Se per l’Occidente antico le sirene erano metà donne e metà uccello, per l’Oriente esse sembrano aver sempre avuto la coda di pesce a immagine e somiglianza della dea Siria il cui ruolo politico e sociale all’interno di una comunità è quello di:

“dare visibilità a un étnos che non c’è […]”

determinando un paradosso che, secondo il testo di riferimento adottato da Elisabetta Moro:

“darà all’estraneità permanente la possibilità di apparire integrata”.

Il paragrafo che più affascina di questa parte di Sirene è quella che contestualizza la voce nel silenzio e che identifica il mito dandole un corpo libero di seguire il suo destino, senza che la storia ne modifichi l’essenza o la natura.

Mutevoli nel canto e concrete nel silenzio, le sirene comunicano in entrambi i modi e, sebbene costrette a ripetere sempre gli stessi movimenti che vanno da un polo all’altro, mantengono la promessa di condurre l’eroe alla vera conoscenza e, allo stesso tempo, si difendono e si ribellano a una visione del mondo unica e predefinita. Paradossi e contraddizioni che, una volta affrontato il secondo capitolo, cadono e si dissolvono in un altro tipo di equilibrio dove le sirene:

“[…] da creature pericolose diventano con la fondazione delle città, figure totalmente positive”

La metà umana e quella animale, quindi, si fonde rendendosi accettabile e comprensibile per l’immaginario collettivo.

Sirene d’autore e Le sirene nella società dello spettacolo

Terzo e quarto capitolo di Sirene concludono l’excursus nel mito offrendo altri punti di vista sul come è stato riletto e rielaborato dall’Ottocento a oggi.

Sirene d’autore menziona e mette a confronto Andersen e Disney e di come alle sirene è stato dato il ruolo di eroine: per veicolare ideali e valori borghesi a favore di un cupo e rigido moralismo da una parte o, dall’altra, per recuperare il fascino e la natura cosmopolita che le ha rese simboli positivi e fondativi.

Tomasi di Lampedusa, Kafka e Malaparte, invece, diventano quelle figure intellettuali e autoriali che si sono impegnate a riscattare le sirene dalle sovrastrutture immaginarie, percettive e di giudizio che le hanno fatte oscillare in simbolismi o completamente negativi o potenzialmente positivi. Tomasi di Lampedusa ha esaltato il canto della sirena e la seduzione che induce a ricercare e a coltivare l’amore per la conoscenza, Kafka ha posto l’attenzione sul potere del silenzio nel mostrare l’eroe e le sue velleità in una luce più mortale e meno grandiosa di quanto sia in realtà e, infine, per Malaparte, la sirena e il suo aspetto metà umano e metà pesce non è altro che un mezzo con il quale parodiare il pregiudizio e il senso di superiorità morale di una cultura rispetto a un’altra.
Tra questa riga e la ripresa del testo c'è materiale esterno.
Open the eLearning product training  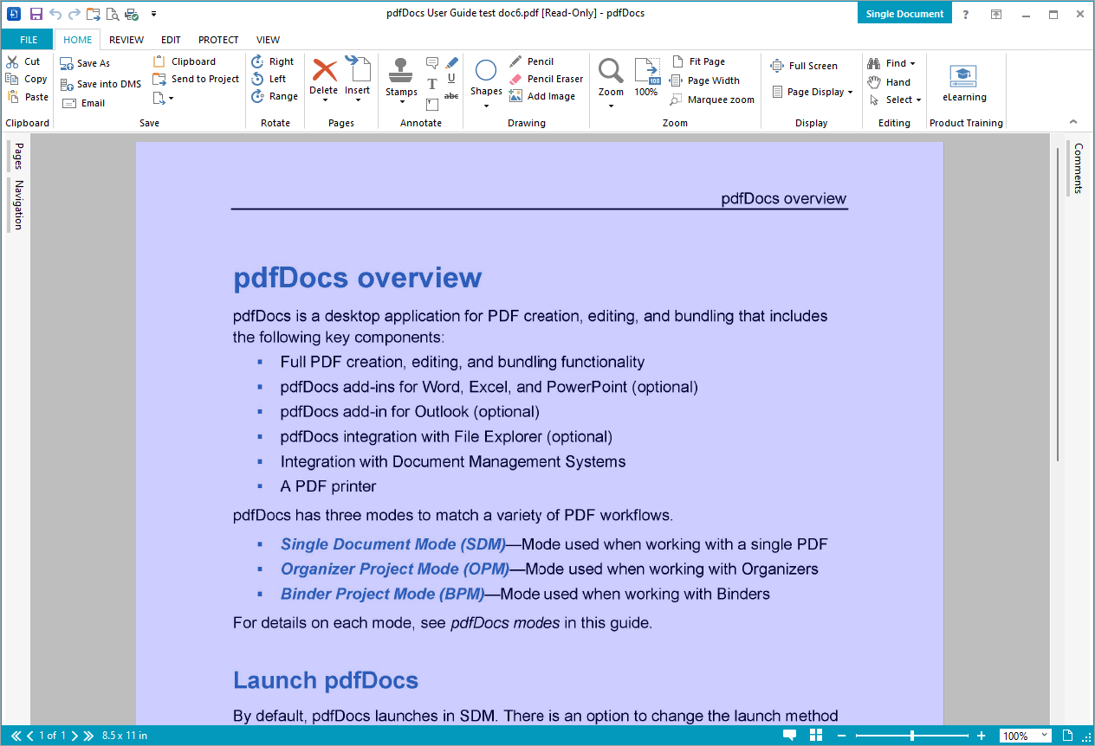tap(963, 84)
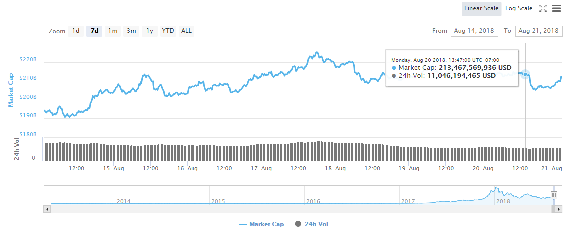Click the highlighted Market Cap data point
This screenshot has width=578, height=231.
525,74
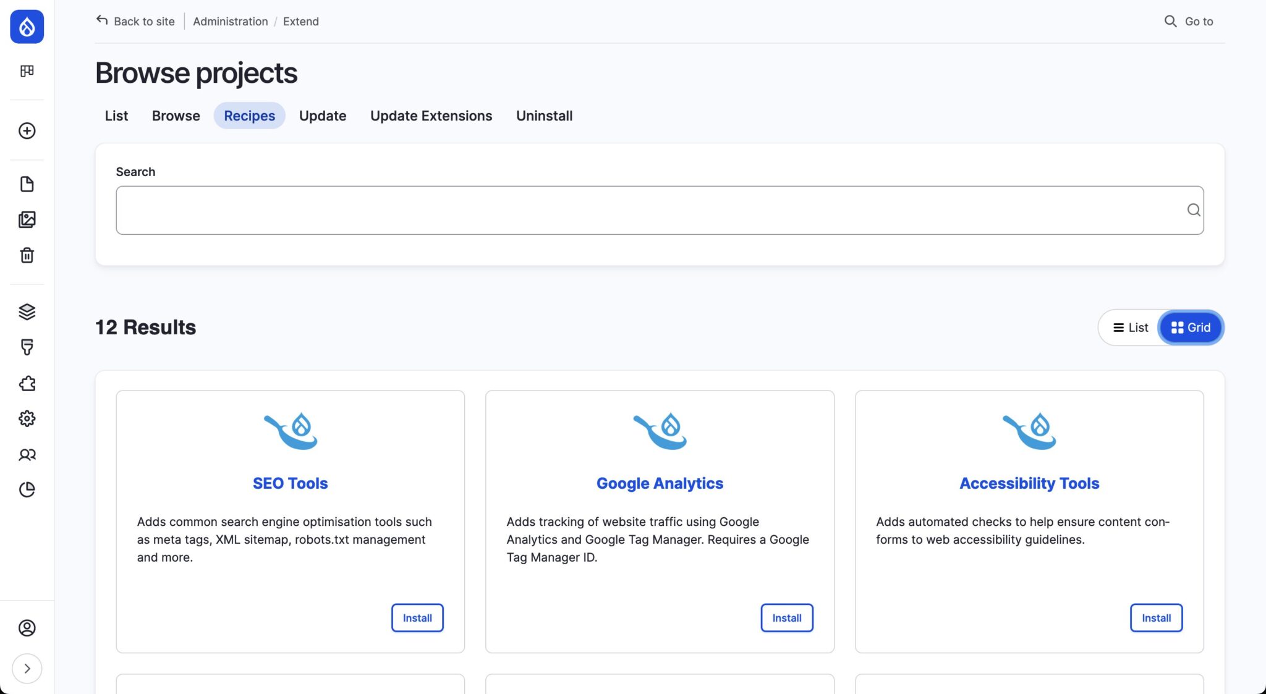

Le sirene nella società dello spettacolo racconta in che modo il mito è sopravvissuto fino a diventare un elemento indispensabile sul quale la cultura dell’intrattenimento fa leva per inventare e giocare con la memoria e le percezioni di un immaginario collettivo da sempre attratto da queste creature affascinanti e inspiegabili. Spesso i risultati sono grotteschi e inverosimili eppure l’idea che porta a discutere e a speculare sull’esistenza o la non esistenza delle sirene piace e, appunto, intrattiene e diverte alleggerendo la noia che realtà banali e mediocri ispirano.

Alla fine, il libro e lo studio di Elisabetta Moro definisce le sirene, indica per loro un ruolo fondativo e ne cataloga le abilità che le caratterizzano contestualizzandole nel tempo e nella storia e, allo stesso tempo, evita di confinarle in un unico senso logico. Le lascia nel mito, libere di esercitare il loro fascino seduttivo e indimenticabile.

“Le sirene continuano ad affiorare alla superficie della contemporaneità dai gorghi del nostro immaginario proprio perché restano i simboli della fluidità dell’essere”.

Appare chiaro che la longevità del mito è tale proprio per la sua complessità e diversità. Un aspetto del femminile che la sirena non si preoccupa affatto di nascondere o di uniformare a questa o a quella sembianza umana e che, paziente, esiste nel momento in cui distogliamo l’attenzione dal pensiero comune per prestare ascolto a un altro tipo di sapere.